The FTC first filed its complaint against Matthew Pisoni, Marcus Pradel and John Leon in 2015, alleging that they helped operate a sprawling sweepstakes operation that took more than $28 million from consumers throughout the United States and other countries, including Australia, Canada, France, Germany, Japan, and the United Kingdom.

“While these settlements will keep these defendants from harming more consumers with bogus prize claims, they will unfortunately not return money to consumers,” said Samuel Levine, Director of the FTC’s Bureau of Consumer Protection. “Since the case was first filed, the Supreme Court’s decision in the AMG Capital Management case removed our ability to put the money defendants took back in consumers’ pockets. It is urgent that Congress restore the Commission’s ability to make consumers whole when they are targeted by scammers.”

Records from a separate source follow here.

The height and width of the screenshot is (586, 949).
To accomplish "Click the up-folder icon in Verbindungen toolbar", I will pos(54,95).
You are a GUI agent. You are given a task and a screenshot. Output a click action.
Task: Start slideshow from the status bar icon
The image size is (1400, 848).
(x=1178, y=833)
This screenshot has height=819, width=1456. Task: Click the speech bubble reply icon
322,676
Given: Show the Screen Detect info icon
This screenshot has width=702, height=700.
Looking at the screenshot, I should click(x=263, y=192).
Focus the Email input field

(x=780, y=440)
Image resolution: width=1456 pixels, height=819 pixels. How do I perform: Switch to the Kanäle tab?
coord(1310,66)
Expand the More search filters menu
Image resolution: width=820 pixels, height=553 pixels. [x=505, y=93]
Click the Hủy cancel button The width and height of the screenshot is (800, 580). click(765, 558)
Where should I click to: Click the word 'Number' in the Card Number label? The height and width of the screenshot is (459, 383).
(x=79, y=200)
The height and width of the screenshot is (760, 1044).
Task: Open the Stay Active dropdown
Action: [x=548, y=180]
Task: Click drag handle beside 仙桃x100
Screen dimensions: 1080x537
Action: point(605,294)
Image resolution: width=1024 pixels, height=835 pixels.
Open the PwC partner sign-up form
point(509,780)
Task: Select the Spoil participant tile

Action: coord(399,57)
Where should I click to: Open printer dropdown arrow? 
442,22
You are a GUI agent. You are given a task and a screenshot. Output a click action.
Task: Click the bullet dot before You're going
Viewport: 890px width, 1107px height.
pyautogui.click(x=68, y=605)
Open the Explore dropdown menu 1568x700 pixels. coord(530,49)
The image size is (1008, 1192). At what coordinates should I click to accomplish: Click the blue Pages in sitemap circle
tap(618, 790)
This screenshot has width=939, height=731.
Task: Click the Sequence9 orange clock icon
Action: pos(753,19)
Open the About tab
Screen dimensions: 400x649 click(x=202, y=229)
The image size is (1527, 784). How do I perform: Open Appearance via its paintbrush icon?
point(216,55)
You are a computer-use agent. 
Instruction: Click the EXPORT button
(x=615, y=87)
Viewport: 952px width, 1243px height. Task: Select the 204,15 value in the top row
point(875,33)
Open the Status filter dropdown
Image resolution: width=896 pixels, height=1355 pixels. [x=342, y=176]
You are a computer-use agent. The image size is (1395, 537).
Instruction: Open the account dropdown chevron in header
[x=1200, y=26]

The FTC’s complaint charged that the defendants mailed personalized letters falsely telling consumers that they had won large cash prizes, typically more than $2 million. To collect the “guaranteed” money, consumers had to mail the defendants a $20-$30 fee by cash, check or money order typically within 10 days, and the letters warned consumers they would forfeit their winnings if they didn’t pay on time. In reality, consumers had not won anything. The defendants had no connection to any sweepstakes and could not award or pay anyone the promised prizes.

Under the terms of the settlements, Pisoni, Pradel and Leon are permanently banned from any involvement in any sweepstakes or other form of prize promotion that tells consumers that they either have won or could be eligible to win a prize. In addition, the settlements prohibit the three defendants from any further deception related to any product or service and also prohibit them from making use of any consumer information they acquired through running the sweepstakes scam.

The Commission vote approving stipulated final orders was 5-0. The FTC filed the proposed orders in the U.S. District Court for the Southern District of Florida. The orders were approved and entered on June 21, 2024.

NOTE: Stipulated final orders have the force of law when approved and signed by the District Court judge.

The staff attorney on this matter is William J. Hodor of the FTC’s Midwest Region.